But the order nonetheless amounted to an unusual rebuke of two lower courts that had appeared to defy the justices’ earlier decision.

After the Supreme Court’s initial ruling, issued Aug. 8, a federal judge in Texas and the U.S. Court of Appeals for the Fifth Circuit allowed two manufacturers to continue to sell the banned kits. The courts reasoned that the justices had left open the possibility of tailored relief for individual businesses.

“We are unpersuaded by the government’s insistence that the district court flouted the Supreme Court’s Aug. 8 order,” a three-judge panel of the Fifth Circuit wrote this month in an unsigned opinion refusing to pause a trial judge’s ruling in favor of the manufacturers.

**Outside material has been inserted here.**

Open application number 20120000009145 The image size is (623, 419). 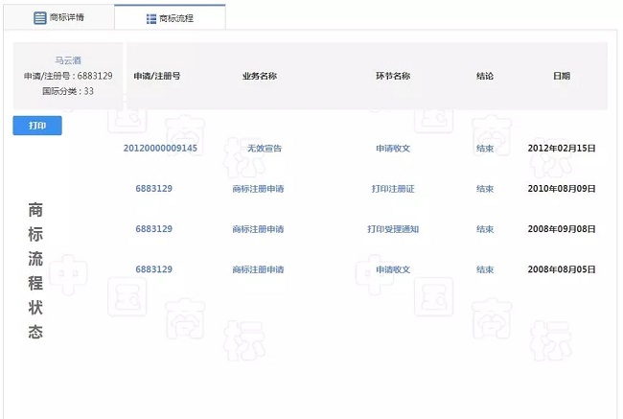pos(160,148)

In an emergency application asking the Supreme Court to intervene, Solicitor General Elizabeth B. Prelogar wrote, in unusually sharp language, that the lower courts had indeed flouted the justices’ authority and “effectively countermanded this court’s authoritative determination.” She added that “the court should not tolerate that affront.”

She went on: “The lower courts openly relied on arguments that this court had necessarily rejected.”

The lower-court rulings, if allowed to stand, would have sweeping consequences, Ms. Prelogar wrote. Under them, she wrote, “anyone seeking to buy a gun without a background check — including felons, minors and other prohibited persons — can readily procure and complete an untraceable firearm from respondents’ websites.”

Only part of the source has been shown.